Reproduce the following records word for word.

● **RECORDS SHOWN**:
>> START

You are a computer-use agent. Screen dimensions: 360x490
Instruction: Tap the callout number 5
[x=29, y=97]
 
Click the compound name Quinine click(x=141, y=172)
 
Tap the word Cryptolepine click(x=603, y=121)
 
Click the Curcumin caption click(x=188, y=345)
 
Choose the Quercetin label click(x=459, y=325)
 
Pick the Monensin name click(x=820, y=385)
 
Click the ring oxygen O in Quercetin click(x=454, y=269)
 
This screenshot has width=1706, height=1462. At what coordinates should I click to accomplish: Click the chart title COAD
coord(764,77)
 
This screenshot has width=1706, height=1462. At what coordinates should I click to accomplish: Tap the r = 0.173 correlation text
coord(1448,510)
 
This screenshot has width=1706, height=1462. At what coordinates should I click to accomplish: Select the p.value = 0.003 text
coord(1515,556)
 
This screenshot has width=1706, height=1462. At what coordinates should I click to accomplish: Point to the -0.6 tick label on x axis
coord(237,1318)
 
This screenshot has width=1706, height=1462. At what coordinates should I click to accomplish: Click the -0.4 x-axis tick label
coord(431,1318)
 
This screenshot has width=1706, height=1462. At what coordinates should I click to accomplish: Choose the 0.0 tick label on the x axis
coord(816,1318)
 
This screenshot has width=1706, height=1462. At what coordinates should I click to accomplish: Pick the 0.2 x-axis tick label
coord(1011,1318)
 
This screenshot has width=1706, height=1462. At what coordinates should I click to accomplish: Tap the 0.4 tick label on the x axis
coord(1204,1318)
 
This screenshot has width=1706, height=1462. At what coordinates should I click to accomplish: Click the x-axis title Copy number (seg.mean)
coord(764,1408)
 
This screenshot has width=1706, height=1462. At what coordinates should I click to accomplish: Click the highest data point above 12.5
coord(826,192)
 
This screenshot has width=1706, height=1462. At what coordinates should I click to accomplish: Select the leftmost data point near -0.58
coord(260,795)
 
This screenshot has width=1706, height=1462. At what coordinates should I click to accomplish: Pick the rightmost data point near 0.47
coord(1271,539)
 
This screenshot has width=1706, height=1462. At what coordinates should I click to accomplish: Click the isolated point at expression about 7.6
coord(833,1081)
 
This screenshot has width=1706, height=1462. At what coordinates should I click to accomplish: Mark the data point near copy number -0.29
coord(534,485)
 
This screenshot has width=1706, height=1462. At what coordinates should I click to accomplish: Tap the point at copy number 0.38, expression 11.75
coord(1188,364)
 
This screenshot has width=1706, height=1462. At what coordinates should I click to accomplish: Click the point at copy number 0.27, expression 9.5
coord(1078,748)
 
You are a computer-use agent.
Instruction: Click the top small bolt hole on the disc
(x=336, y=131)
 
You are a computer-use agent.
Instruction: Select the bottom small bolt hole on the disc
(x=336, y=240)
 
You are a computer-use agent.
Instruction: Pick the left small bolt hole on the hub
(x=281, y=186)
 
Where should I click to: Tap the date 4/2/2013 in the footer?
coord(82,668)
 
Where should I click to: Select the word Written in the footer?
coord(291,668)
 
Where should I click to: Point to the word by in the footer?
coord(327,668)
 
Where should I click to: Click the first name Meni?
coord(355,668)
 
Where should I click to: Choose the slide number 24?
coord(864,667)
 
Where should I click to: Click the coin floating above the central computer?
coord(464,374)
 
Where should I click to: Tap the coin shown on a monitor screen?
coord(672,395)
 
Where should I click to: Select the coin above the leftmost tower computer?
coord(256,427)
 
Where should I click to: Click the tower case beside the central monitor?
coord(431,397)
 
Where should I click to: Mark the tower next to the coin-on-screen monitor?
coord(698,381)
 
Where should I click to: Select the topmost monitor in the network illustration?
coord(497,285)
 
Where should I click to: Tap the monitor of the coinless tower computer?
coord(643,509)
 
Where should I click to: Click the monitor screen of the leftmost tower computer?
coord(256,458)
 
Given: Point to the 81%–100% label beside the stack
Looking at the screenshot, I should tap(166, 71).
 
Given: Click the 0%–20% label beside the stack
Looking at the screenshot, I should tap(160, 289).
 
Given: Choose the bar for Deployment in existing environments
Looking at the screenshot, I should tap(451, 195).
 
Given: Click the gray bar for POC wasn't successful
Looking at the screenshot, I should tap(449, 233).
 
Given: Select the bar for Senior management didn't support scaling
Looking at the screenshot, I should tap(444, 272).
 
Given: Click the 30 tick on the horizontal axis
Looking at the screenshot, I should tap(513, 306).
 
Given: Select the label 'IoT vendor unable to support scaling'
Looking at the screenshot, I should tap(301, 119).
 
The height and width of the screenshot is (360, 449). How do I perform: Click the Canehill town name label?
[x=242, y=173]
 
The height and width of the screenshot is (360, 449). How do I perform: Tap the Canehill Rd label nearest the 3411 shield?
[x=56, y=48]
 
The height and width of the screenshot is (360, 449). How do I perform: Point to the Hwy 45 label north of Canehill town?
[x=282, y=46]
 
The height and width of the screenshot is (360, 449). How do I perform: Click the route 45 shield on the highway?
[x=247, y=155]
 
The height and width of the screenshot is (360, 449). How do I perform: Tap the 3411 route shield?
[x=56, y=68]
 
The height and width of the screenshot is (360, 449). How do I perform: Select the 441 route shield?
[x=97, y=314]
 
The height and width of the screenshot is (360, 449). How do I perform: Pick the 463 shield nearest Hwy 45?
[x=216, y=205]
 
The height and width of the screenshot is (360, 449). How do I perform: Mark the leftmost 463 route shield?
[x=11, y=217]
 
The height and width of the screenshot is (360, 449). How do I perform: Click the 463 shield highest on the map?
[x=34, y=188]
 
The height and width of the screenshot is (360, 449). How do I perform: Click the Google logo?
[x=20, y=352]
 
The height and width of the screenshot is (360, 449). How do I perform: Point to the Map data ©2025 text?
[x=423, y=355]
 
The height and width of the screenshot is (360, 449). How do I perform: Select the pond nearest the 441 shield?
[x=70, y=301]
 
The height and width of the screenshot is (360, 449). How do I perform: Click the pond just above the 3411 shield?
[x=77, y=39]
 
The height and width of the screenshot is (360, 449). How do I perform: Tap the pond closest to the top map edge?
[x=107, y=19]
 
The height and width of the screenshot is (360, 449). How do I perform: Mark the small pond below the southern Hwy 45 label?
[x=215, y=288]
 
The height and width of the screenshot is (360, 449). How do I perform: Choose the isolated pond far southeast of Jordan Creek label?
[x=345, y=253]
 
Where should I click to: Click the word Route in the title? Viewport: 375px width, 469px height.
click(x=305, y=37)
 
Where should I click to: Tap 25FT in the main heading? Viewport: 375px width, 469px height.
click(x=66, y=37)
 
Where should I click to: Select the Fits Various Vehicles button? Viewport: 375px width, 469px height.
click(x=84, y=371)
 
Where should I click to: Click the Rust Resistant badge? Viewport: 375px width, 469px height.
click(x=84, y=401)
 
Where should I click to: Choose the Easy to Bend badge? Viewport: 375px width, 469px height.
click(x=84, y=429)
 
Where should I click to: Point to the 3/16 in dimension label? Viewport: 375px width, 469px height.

>> END

● **TASK RESULT**:
You are a computer-use agent. Screen dimensions: 360x490
Instruction: Tap the callout number 5
[x=29, y=97]
 
Click the compound name Quinine click(x=141, y=172)
 
Tap the word Cryptolepine click(x=603, y=121)
 
Click the Curcumin caption click(x=188, y=345)
 
Choose the Quercetin label click(x=459, y=325)
 
Pick the Monensin name click(x=820, y=385)
 
Click the ring oxygen O in Quercetin click(x=454, y=269)
 
This screenshot has width=1706, height=1462. At what coordinates should I click to accomplish: Click the chart title COAD
coord(764,77)
 
This screenshot has width=1706, height=1462. At what coordinates should I click to accomplish: Tap the r = 0.173 correlation text
coord(1448,510)
 
This screenshot has width=1706, height=1462. At what coordinates should I click to accomplish: Select the p.value = 0.003 text
coord(1515,556)
 
This screenshot has width=1706, height=1462. At what coordinates should I click to accomplish: Point to the -0.6 tick label on x axis
coord(237,1318)
 
This screenshot has width=1706, height=1462. At what coordinates should I click to accomplish: Click the -0.4 x-axis tick label
coord(431,1318)
 
This screenshot has width=1706, height=1462. At what coordinates should I click to accomplish: Choose the 0.0 tick label on the x axis
coord(816,1318)
 
This screenshot has width=1706, height=1462. At what coordinates should I click to accomplish: Pick the 0.2 x-axis tick label
coord(1011,1318)
 
This screenshot has width=1706, height=1462. At what coordinates should I click to accomplish: Tap the 0.4 tick label on the x axis
coord(1204,1318)
 
This screenshot has width=1706, height=1462. At what coordinates should I click to accomplish: Click the x-axis title Copy number (seg.mean)
coord(764,1408)
 
This screenshot has width=1706, height=1462. At what coordinates should I click to accomplish: Click the highest data point above 12.5
coord(826,192)
 
This screenshot has width=1706, height=1462. At what coordinates should I click to accomplish: Select the leftmost data point near -0.58
coord(260,795)
 
This screenshot has width=1706, height=1462. At what coordinates should I click to accomplish: Pick the rightmost data point near 0.47
coord(1271,539)
 
This screenshot has width=1706, height=1462. At what coordinates should I click to accomplish: Click the isolated point at expression about 7.6
coord(833,1081)
 
This screenshot has width=1706, height=1462. At what coordinates should I click to accomplish: Mark the data point near copy number -0.29
coord(534,485)
 
This screenshot has width=1706, height=1462. At what coordinates should I click to accomplish: Tap the point at copy number 0.38, expression 11.75
coord(1188,364)
 
This screenshot has width=1706, height=1462. At what coordinates should I click to accomplish: Click the point at copy number 0.27, expression 9.5
coord(1078,748)
 
You are a computer-use agent.
Instruction: Click the top small bolt hole on the disc
(x=336, y=131)
 
You are a computer-use agent.
Instruction: Select the bottom small bolt hole on the disc
(x=336, y=240)
 
You are a computer-use agent.
Instruction: Pick the left small bolt hole on the hub
(x=281, y=186)
 
Where should I click to: Tap the date 4/2/2013 in the footer?
coord(82,668)
 
Where should I click to: Select the word Written in the footer?
coord(291,668)
 
Where should I click to: Point to the word by in the footer?
coord(327,668)
 
Where should I click to: Click the first name Meni?
coord(355,668)
 
Where should I click to: Choose the slide number 24?
coord(864,667)
 
Where should I click to: Click the coin floating above the central computer?
coord(464,374)
 
Where should I click to: Tap the coin shown on a monitor screen?
coord(672,395)
 
Where should I click to: Select the coin above the leftmost tower computer?
coord(256,427)
 
Where should I click to: Click the tower case beside the central monitor?
coord(431,397)
 
Where should I click to: Mark the tower next to the coin-on-screen monitor?
coord(698,381)
 
Where should I click to: Select the topmost monitor in the network illustration?
coord(497,285)
 
Where should I click to: Tap the monitor of the coinless tower computer?
coord(643,509)
 
Where should I click to: Click the monitor screen of the leftmost tower computer?
coord(256,458)
 
Given: Point to the 81%–100% label beside the stack
Looking at the screenshot, I should tap(166, 71).
 
Given: Click the 0%–20% label beside the stack
Looking at the screenshot, I should tap(160, 289).
 
Given: Choose the bar for Deployment in existing environments
Looking at the screenshot, I should tap(451, 195).
 
Given: Click the gray bar for POC wasn't successful
Looking at the screenshot, I should tap(449, 233).
 
Given: Select the bar for Senior management didn't support scaling
Looking at the screenshot, I should tap(444, 272).
 
Given: Click the 30 tick on the horizontal axis
Looking at the screenshot, I should tap(513, 306).
 
Given: Select the label 'IoT vendor unable to support scaling'
Looking at the screenshot, I should tap(301, 119).
 
The height and width of the screenshot is (360, 449). How do I perform: Click the Canehill town name label?
[x=242, y=173]
 
The height and width of the screenshot is (360, 449). How do I perform: Tap the Canehill Rd label nearest the 3411 shield?
[x=56, y=48]
 
The height and width of the screenshot is (360, 449). How do I perform: Point to the Hwy 45 label north of Canehill town?
[x=282, y=46]
 
The height and width of the screenshot is (360, 449). How do I perform: Click the route 45 shield on the highway?
[x=247, y=155]
 
The height and width of the screenshot is (360, 449). How do I perform: Tap the 3411 route shield?
[x=56, y=68]
 
The height and width of the screenshot is (360, 449). How do I perform: Select the 441 route shield?
[x=97, y=314]
 
The height and width of the screenshot is (360, 449). How do I perform: Pick the 463 shield nearest Hwy 45?
[x=216, y=205]
 
The height and width of the screenshot is (360, 449). How do I perform: Mark the leftmost 463 route shield?
[x=11, y=217]
 
The height and width of the screenshot is (360, 449). How do I perform: Click the 463 shield highest on the map?
[x=34, y=188]
 
The height and width of the screenshot is (360, 449). How do I perform: Click the Google logo?
[x=20, y=352]
 
The height and width of the screenshot is (360, 449). How do I perform: Point to the Map data ©2025 text?
[x=423, y=355]
 
The height and width of the screenshot is (360, 449). How do I perform: Select the pond nearest the 441 shield?
[x=70, y=301]
 
The height and width of the screenshot is (360, 449). How do I perform: Click the pond just above the 3411 shield?
[x=77, y=39]
 
The height and width of the screenshot is (360, 449). How do I perform: Tap the pond closest to the top map edge?
[x=107, y=19]
 
The height and width of the screenshot is (360, 449). How do I perform: Mark the small pond below the southern Hwy 45 label?
[x=215, y=288]
 
The height and width of the screenshot is (360, 449). How do I perform: Choose the isolated pond far southeast of Jordan Creek label?
[x=345, y=253]
 
Where should I click to: Click the word Route in the title? Viewport: 375px width, 469px height.
click(x=305, y=37)
 
Where should I click to: Tap 25FT in the main heading? Viewport: 375px width, 469px height.
click(x=66, y=37)
 
Where should I click to: Select the Fits Various Vehicles button? Viewport: 375px width, 469px height.
click(x=84, y=371)
 
Where should I click to: Click the Rust Resistant badge? Viewport: 375px width, 469px height.
click(x=84, y=401)
 
Where should I click to: Choose the Easy to Bend badge? Viewport: 375px width, 469px height.
click(x=84, y=429)
 
Where should I click to: Point to the 3/16 in dimension label? Viewport: 375px width, 469px height.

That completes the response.